The agencies highlight the prevalence of buffer overflow vulnerabilities, a type of memory safety defect that “regularly lead to system compromise.” As the agency explain, “Buffer overflow vulnerabilities (CWE-119) arise when threat actors access or write information in the wrong part of a computer’s memory (i.e., outside the memory buffer).” These vulnerabilities can manifest as stack-based overflows (CWE-121) or heap-based overflows (CWE-122) and can have devastating consequences, including data corruption, sensitive data exposure, program crashes, and, most alarmingly, unauthorized code execution.
The alert underscores the severity of the threat, noting that “Threat actors frequently exploit these vulnerabilities to gain initial access to an organization’s network and then move laterally to the wider network.” The alert provide a list of recent examples, including CVE-2025-21333, CVE-2025-0282, CVE-2024-49138, CVE-2024-38812, CVE-2023-6549, and CVE-2022-0185, demonstrating the ongoing nature of the problem.
Despite well-documented mitigations, CISA and the FBI express concern that “many manufacturers continue to use unsafe software development practices that allow these vulnerabilities to persist.” They assert that the use of unsafe practices, “especially the use of memory-unsafe programming languages,” poses an “unacceptable risk to our national and economic security.”
The alert calls for immediate action from manufacturers, urging them to adopt the secure by design practices outlined in the document. These practices include using memory-safe languages, implementing proper input validation, and employing other proven techniques to prevent buffer overflows. CISA and the FBI also recommend that software customers “demand secure products from manufacturers” by requesting a Software Bill of Materials (SBOM) and a secure software development attestation. This empowers customers to verify that manufacturers are taking the necessary steps to address these critical vulnerabilities.

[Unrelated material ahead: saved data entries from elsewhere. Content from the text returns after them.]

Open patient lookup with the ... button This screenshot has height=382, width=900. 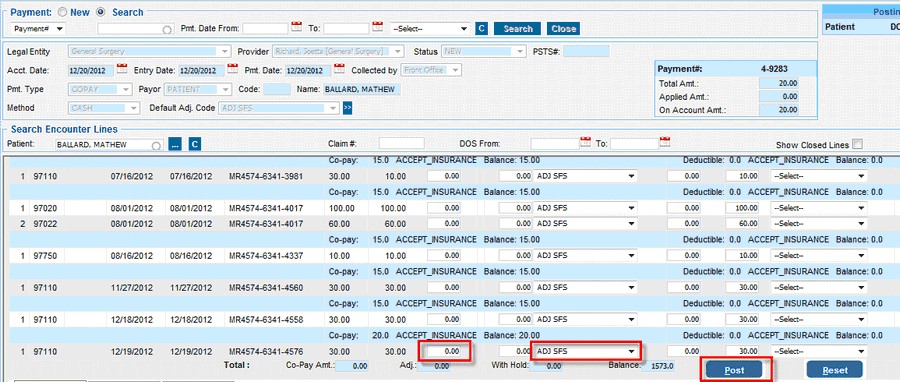175,145
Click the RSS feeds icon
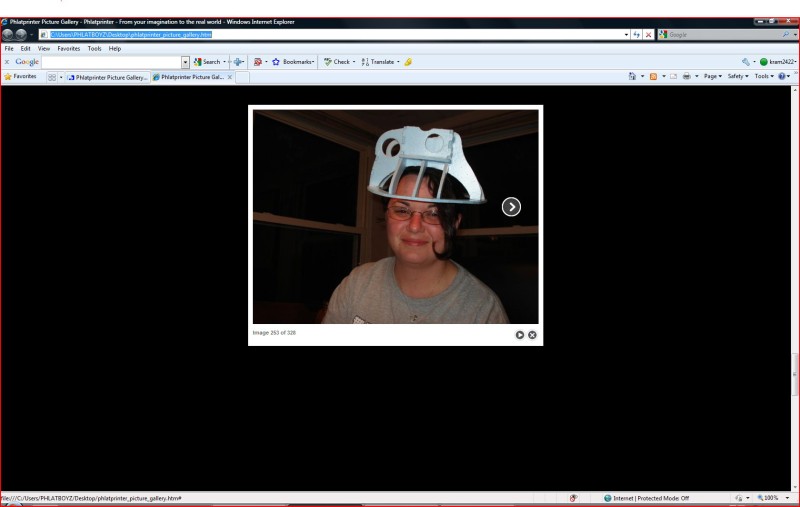Image resolution: width=800 pixels, height=507 pixels. click(654, 76)
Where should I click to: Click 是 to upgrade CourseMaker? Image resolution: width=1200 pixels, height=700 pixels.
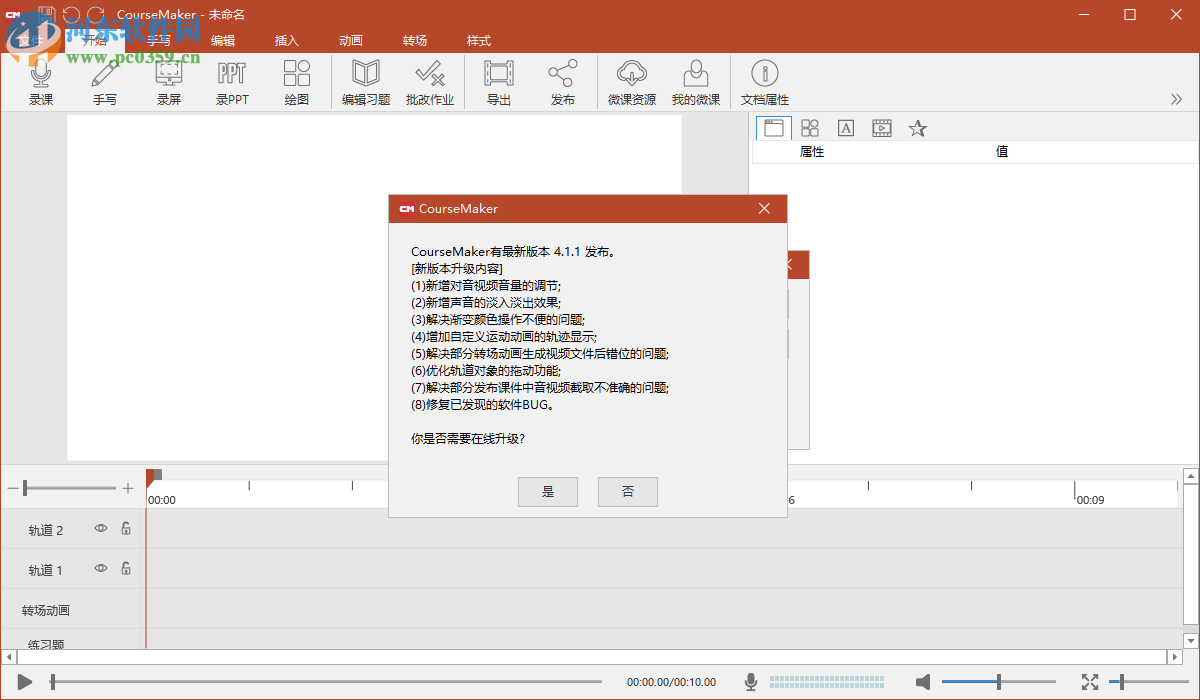coord(547,491)
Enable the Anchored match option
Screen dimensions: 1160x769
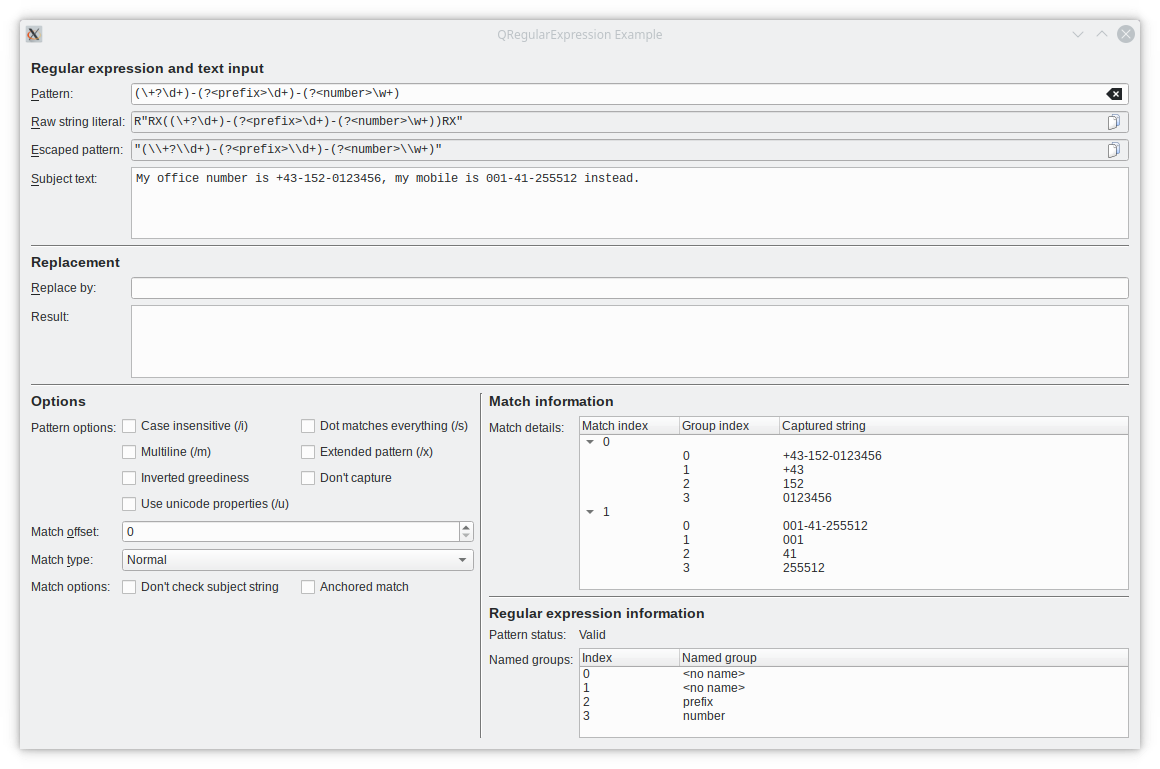pyautogui.click(x=308, y=587)
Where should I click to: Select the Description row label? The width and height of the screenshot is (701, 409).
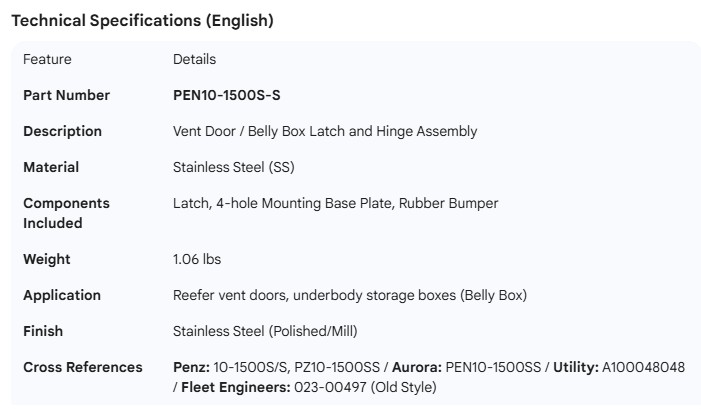62,131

The agencies stress that while all memory safety vulnerabilities are a concern, buffer overflows are a particularly well-understood subset with readily available solutions. They emphasize that there is no excuse for these vulnerabilities to continue to exist in software. “For these reasons—as well as the damage exploitation of these defects can cause—CISA, FBI, and others designate buffer overflow vulnerabilities as unforgivable defects,” the alert states.